WHAT THE TASK REQUIRES: Retype everything in the entries that follow, exactly as shown.

GIVEN INFORMATION:
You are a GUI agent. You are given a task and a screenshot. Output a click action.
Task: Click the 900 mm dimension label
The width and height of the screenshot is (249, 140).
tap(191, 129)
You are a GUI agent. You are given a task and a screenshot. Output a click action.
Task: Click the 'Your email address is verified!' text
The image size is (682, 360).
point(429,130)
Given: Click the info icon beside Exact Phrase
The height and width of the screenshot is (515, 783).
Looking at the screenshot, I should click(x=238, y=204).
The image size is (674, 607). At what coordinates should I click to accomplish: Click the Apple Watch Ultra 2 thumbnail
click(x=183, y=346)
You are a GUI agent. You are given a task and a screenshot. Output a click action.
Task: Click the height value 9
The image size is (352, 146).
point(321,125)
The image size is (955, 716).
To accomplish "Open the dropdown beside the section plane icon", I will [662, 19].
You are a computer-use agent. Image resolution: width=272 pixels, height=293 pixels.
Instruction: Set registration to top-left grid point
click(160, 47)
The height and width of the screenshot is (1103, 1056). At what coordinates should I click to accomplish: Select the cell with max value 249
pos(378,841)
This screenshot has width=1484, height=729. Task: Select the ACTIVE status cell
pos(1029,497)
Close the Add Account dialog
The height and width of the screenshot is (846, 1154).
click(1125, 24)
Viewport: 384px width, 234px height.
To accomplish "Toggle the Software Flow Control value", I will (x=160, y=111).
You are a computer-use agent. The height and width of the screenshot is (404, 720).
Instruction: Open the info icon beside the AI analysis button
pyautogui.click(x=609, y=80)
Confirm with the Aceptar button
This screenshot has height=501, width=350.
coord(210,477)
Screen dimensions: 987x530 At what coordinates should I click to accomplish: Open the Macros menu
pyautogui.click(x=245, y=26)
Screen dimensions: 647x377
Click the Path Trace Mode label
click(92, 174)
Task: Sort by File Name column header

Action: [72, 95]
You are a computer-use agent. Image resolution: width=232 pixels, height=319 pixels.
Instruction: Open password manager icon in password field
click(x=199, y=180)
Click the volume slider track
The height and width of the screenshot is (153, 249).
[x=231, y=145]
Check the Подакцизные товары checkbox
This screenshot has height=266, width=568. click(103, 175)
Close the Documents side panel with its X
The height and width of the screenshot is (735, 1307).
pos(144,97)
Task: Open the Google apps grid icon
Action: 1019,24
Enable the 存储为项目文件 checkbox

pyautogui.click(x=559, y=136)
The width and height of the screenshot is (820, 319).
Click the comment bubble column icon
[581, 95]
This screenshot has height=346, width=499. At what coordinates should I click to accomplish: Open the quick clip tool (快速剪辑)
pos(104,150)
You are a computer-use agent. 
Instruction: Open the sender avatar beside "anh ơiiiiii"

TASK RESPONSE:
You are a GUI agent. You are given a task and a screenshot. Output a click action.
Task: Click the 900 mm dimension label
The width and height of the screenshot is (249, 140).
tap(191, 129)
You are a GUI agent. You are given a task and a screenshot. Output a click action.
Task: Click the 'Your email address is verified!' text
The image size is (682, 360).
point(429,130)
Given: Click the info icon beside Exact Phrase
The height and width of the screenshot is (515, 783).
Looking at the screenshot, I should click(x=238, y=204).
The image size is (674, 607). At what coordinates should I click to accomplish: Click the Apple Watch Ultra 2 thumbnail
click(x=183, y=346)
You are a GUI agent. You are given a task and a screenshot. Output a click action.
Task: Click the height value 9
The image size is (352, 146).
point(321,125)
The image size is (955, 716).
To accomplish "Open the dropdown beside the section plane icon", I will [662, 19].
You are a computer-use agent. Image resolution: width=272 pixels, height=293 pixels.
Instruction: Set registration to top-left grid point
click(160, 47)
The height and width of the screenshot is (1103, 1056). At what coordinates should I click to accomplish: Select the cell with max value 249
pos(378,841)
This screenshot has width=1484, height=729. Task: Select the ACTIVE status cell
pos(1029,497)
Close the Add Account dialog
The height and width of the screenshot is (846, 1154).
click(1125, 24)
Viewport: 384px width, 234px height.
To accomplish "Toggle the Software Flow Control value", I will (x=160, y=111).
You are a computer-use agent. The height and width of the screenshot is (404, 720).
Instruction: Open the info icon beside the AI analysis button
pyautogui.click(x=609, y=80)
Confirm with the Aceptar button
This screenshot has height=501, width=350.
coord(210,477)
Screen dimensions: 987x530 At what coordinates should I click to accomplish: Open the Macros menu
pyautogui.click(x=245, y=26)
Screen dimensions: 647x377
Click the Path Trace Mode label
click(92, 174)
Task: Sort by File Name column header

Action: [72, 95]
You are a computer-use agent. Image resolution: width=232 pixels, height=319 pixels.
Instruction: Open password manager icon in password field
click(x=199, y=180)
Click the volume slider track
The height and width of the screenshot is (153, 249).
[x=231, y=145]
Check the Подакцизные товары checkbox
This screenshot has height=266, width=568. click(103, 175)
Close the Documents side panel with its X
The height and width of the screenshot is (735, 1307).
pos(144,97)
Task: Open the Google apps grid icon
Action: 1019,24
Enable the 存储为项目文件 checkbox

pyautogui.click(x=559, y=136)
The width and height of the screenshot is (820, 319).
Click the comment bubble column icon
[581, 95]
This screenshot has height=346, width=499. At what coordinates should I click to accomplish: Open the quick clip tool (快速剪辑)
pos(104,150)
You are a computer-use agent. 
Instruction: Open the sender avatar beside "anh ơiiiiii"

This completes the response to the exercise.